The funding package includes $2.6 million for the USGS to help states upgrade monitoring networks to national standards & incorporate wells into the network
Congress recently passed $1.1 trillion in spending that contains $2.6 million for the implementation of the National Groundwater Monitoring Network (NGWMN), a program of which the National Ground Water Assn. (NGWA) is an advocate.
On Dec. 16, 2014 President Obama signed the bill funding the federal government through fiscal year 2015.
The money allows the U.S. Geological Survey (USGS) to provide cost-share grants to states in the form of cooperative agreements to upgrade monitoring networks to national standards and to incorporate wells into the network. The funding also will support additional work by USGS to manage the network and provide data access to the public through a Web portal.

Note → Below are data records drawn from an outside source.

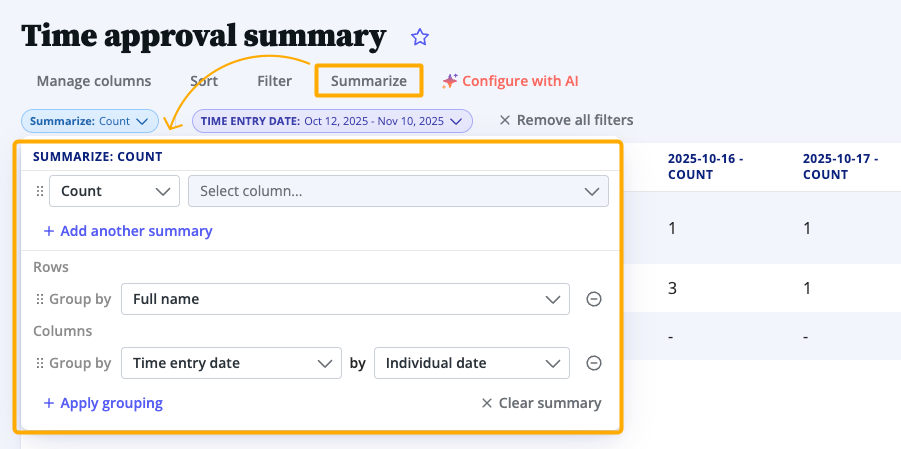Click Add another summary link
The image size is (901, 449).
point(128,231)
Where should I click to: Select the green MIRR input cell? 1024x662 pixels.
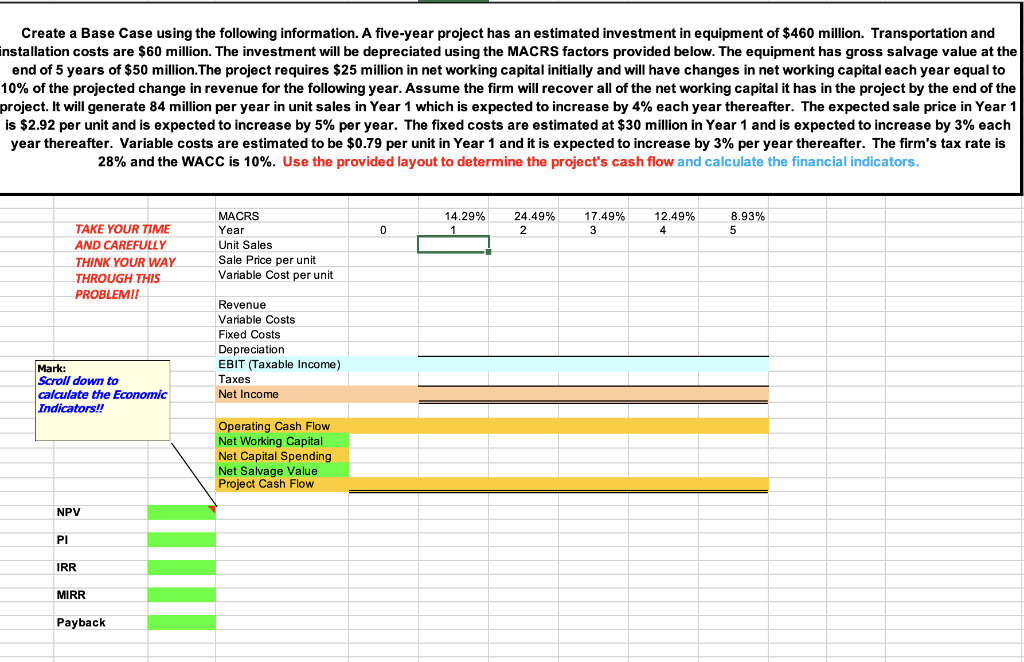181,595
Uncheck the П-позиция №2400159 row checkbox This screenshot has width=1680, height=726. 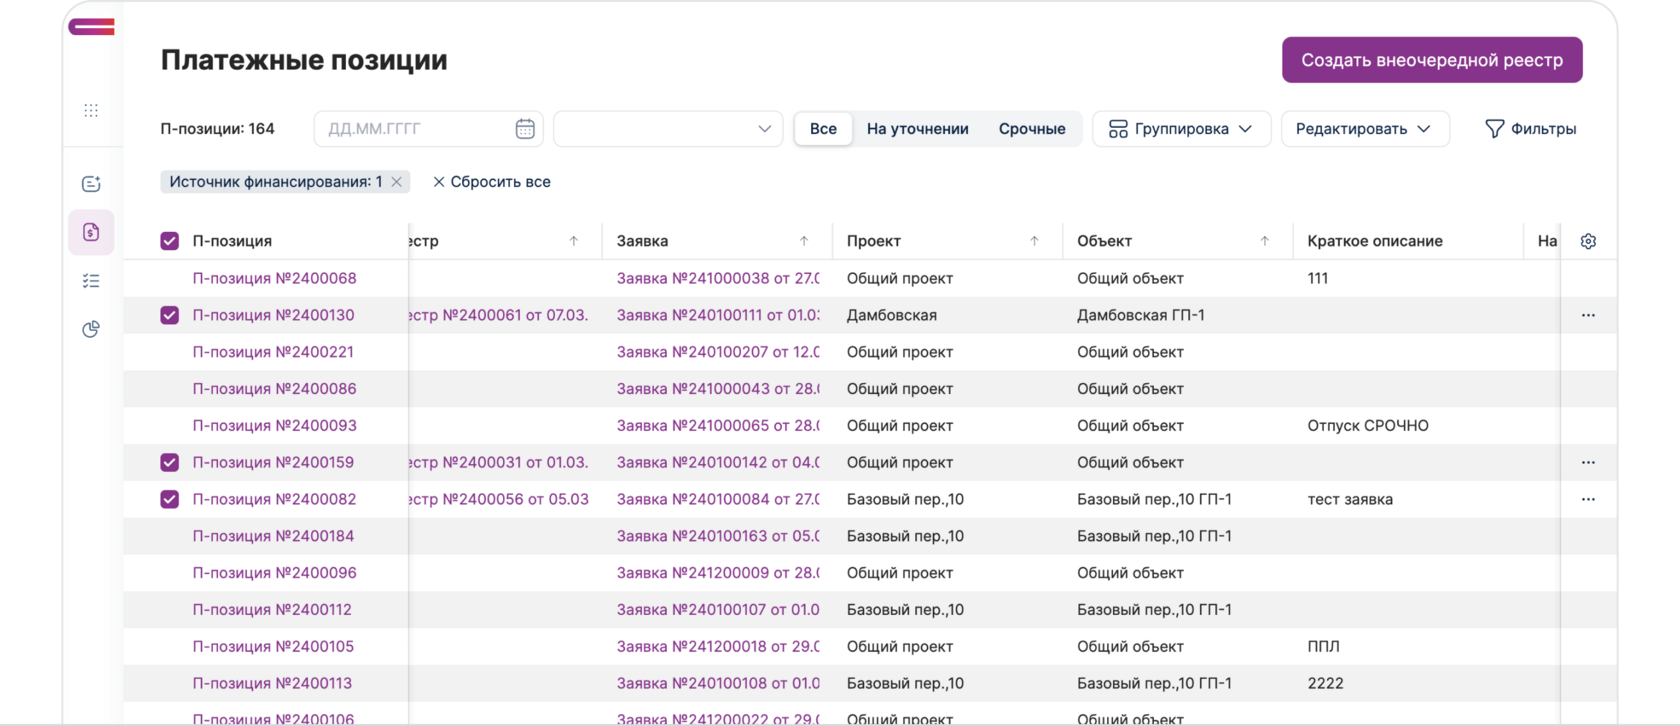tap(170, 462)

NGWA led the effort with allied organizations and coalition members to obtain funding for the network. The network will rely on states to collect and report monitoring data. This data will be used to generate a comprehensive picture of the resource on a national scale, which has never been done before.
“This funding is the result of nearly a decade-long effort led by NGWA to raise awareness of the critical role groundwater plays as a natural resource through the implementation of a nationwide monitoring network,” said NGWA CEO Kevin McCray, CAE.
The NGWMN will allow USGS and others across the country to have access to data via an online portal, enabling a greater understanding of groundwater resources on a national scale. With increased pressure on water resources, particularly in the West, the implementation of the NGWMN will help inform good management of groundwater supplies across the country. This is important to the continued use of water wells as a source of safe drinking water for millions of Americans who rely on both public water systems and privately owned household wells.
NGWA and its partners will begin work on ensuring continued funding for the network early in 2015.